Response 6: Thanks for your suggestion. Figure 1 has been revised. Figure 5 is deleted and replaced with a description with numbers in lines 226-228, page 7.
Round 2
Reviewer 3 Report
I understand the authors response that the previous works were different with respect to the task (e.g classification and clustering). However, I still have a concern that the proposed Tr-W2v and Ti-W2v algorithms should be compared to the recent language models. I do not know how much time was given for this revision (I feel it was very quick), but if possible I strongly recommend for the authors to apply the cutting-edge techniques to their algorithm. Minor comment: the citations of Bert and BioBert were missing at the limitation section.
Author Response
Response to Reviewer 3 Comments
Point 1: I understand the authors response that the previous works were different with respect to the task (e.g classification and clustering). However, I still have a concern that the proposed Tr-W2v and Ti-W2v algorithms should be compared to the recent language models. I do not know how much time was given for this revision (I feel it was very quick), but if possible I strongly recommend for the authors to apply the cutting-edge techniques to their algorithm. Minor comment: the citations of Bert and BioBert were missing at the limitation section.

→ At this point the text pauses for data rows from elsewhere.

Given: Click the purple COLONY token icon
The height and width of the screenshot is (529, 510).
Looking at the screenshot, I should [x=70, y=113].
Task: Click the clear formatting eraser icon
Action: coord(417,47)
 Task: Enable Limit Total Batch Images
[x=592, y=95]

Response 1: Thanks for your suggestion. We have added a Limitation Section (see lines 371-376, page 10). The citations of Bert and Biobert were added in the Limitation Section. The Bert and BioBert are suitable representation methods. We need to upload the revised file within 5 days, and the period is not enough to add the cutting-edge techniques to our methods. In future work, we will introduce these models for a better representation.
Reviewer 4 Report
The authors made the corresponding modifications based on the suggestions from the reviewers. The manuscript is improved while there remain some limitations: 1) Figure 6 is still not readable, 2) limitations should be input prior to the conclusion and be more specific and comprehensive. Normally, limitations should cover all aspects, e.g., data, design of experiment, algorithm, etc. Authors should consider being more specific and concrete to the limitation. 3) reduce the conclusion to just summarize the study. Anything unique for contribution should move to the Introduction.
Author Response
Response to Reviewer 4 Comments
The authors made the corresponding modifications based on the suggestions from the reviewers. The manuscript is improved while there remain some limitations:
Point 1: Figure 6 is still not readable.
Response 1: Thanks for your suggestion. Figure 6 has been updated.

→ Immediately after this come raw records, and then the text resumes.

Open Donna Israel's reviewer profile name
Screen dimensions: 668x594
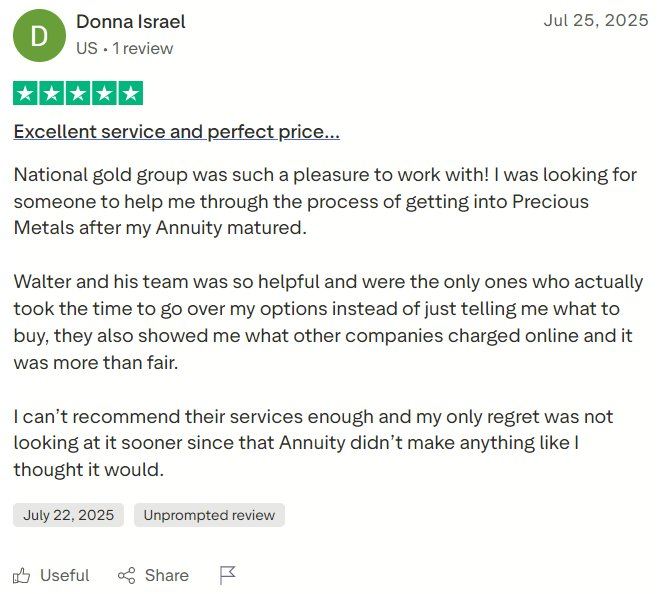tap(131, 22)
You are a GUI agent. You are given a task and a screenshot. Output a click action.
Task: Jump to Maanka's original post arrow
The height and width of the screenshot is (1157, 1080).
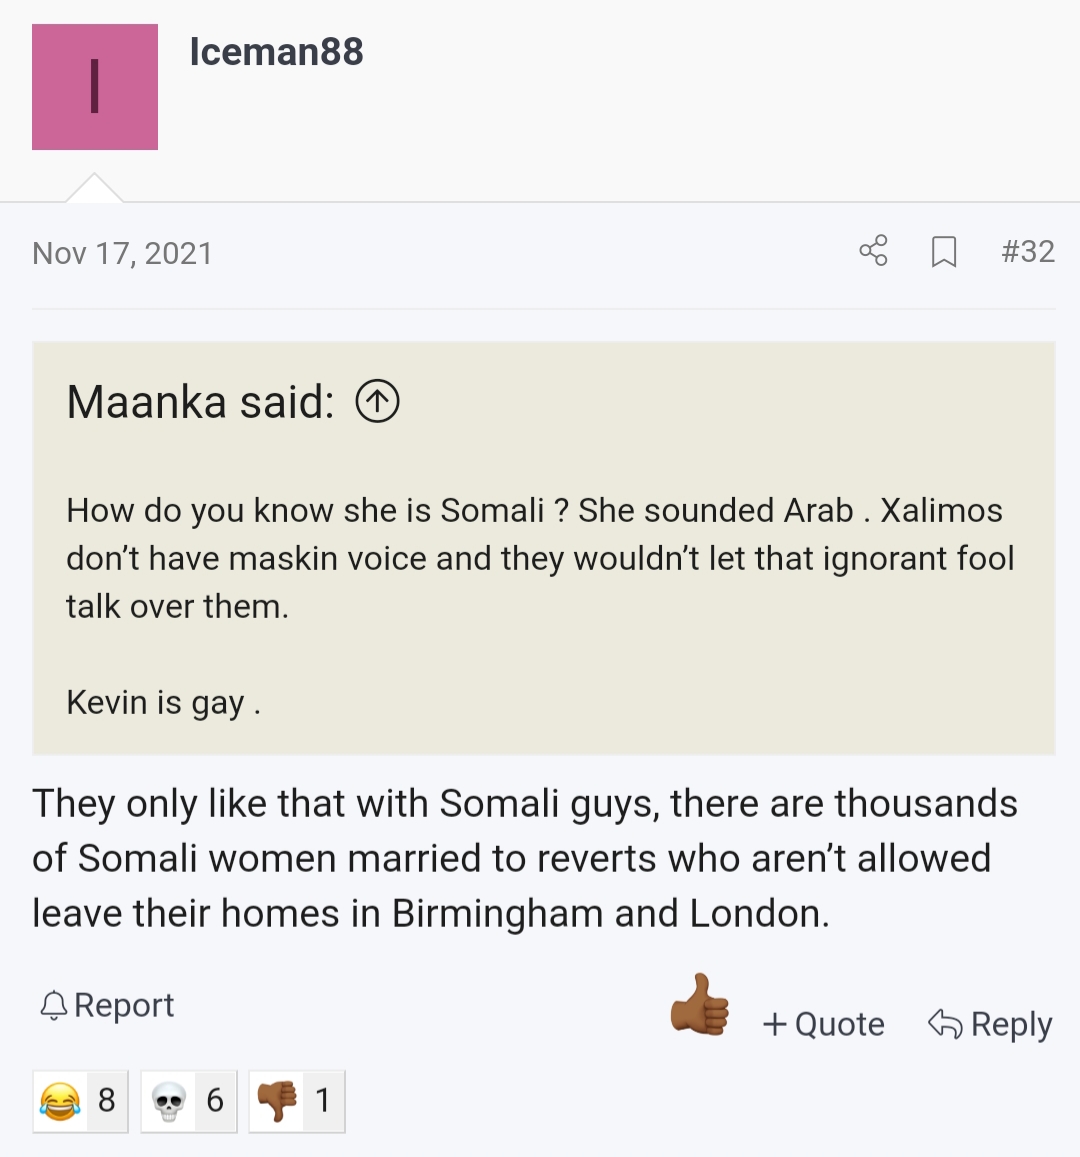point(378,402)
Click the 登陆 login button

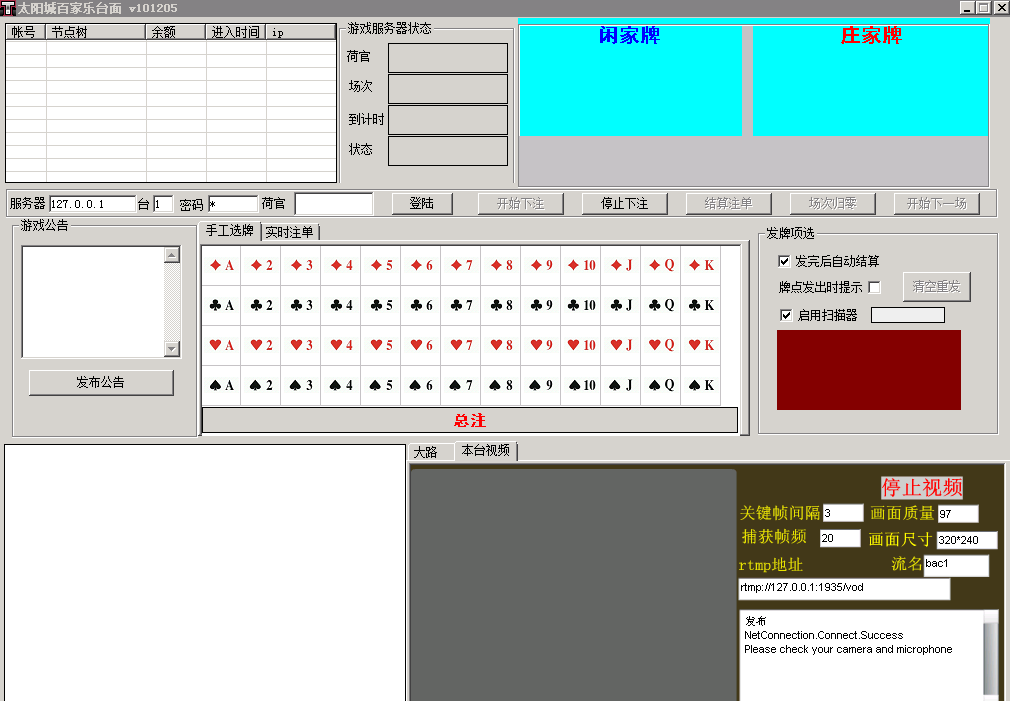(421, 203)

Point 2: Limitations should be input prior to the conclusion and be more specific and comprehensive. Normally, limitations should cover all aspects, e.g., data, design of experiment, algorithm, etc. Authors should consider being more specific and concrete to the limitation.

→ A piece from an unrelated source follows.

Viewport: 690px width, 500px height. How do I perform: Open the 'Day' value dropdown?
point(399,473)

Response 2: Thanks for your suggestion. We have added a Limitation Section (see lines 379-385, page 10).
Point 3: Reduce the conclusion to just summarize the study. Anything unique for contribution should move to the Introduction.
Response 3: Thanks for your suggestion. We revised the Conclusion Section and Introduction Section. The contribution is described in Introduction Section (see lines 65-73, page 2). The Conclusion Section is reduced to summarized the study (see lines 378-385, page 11).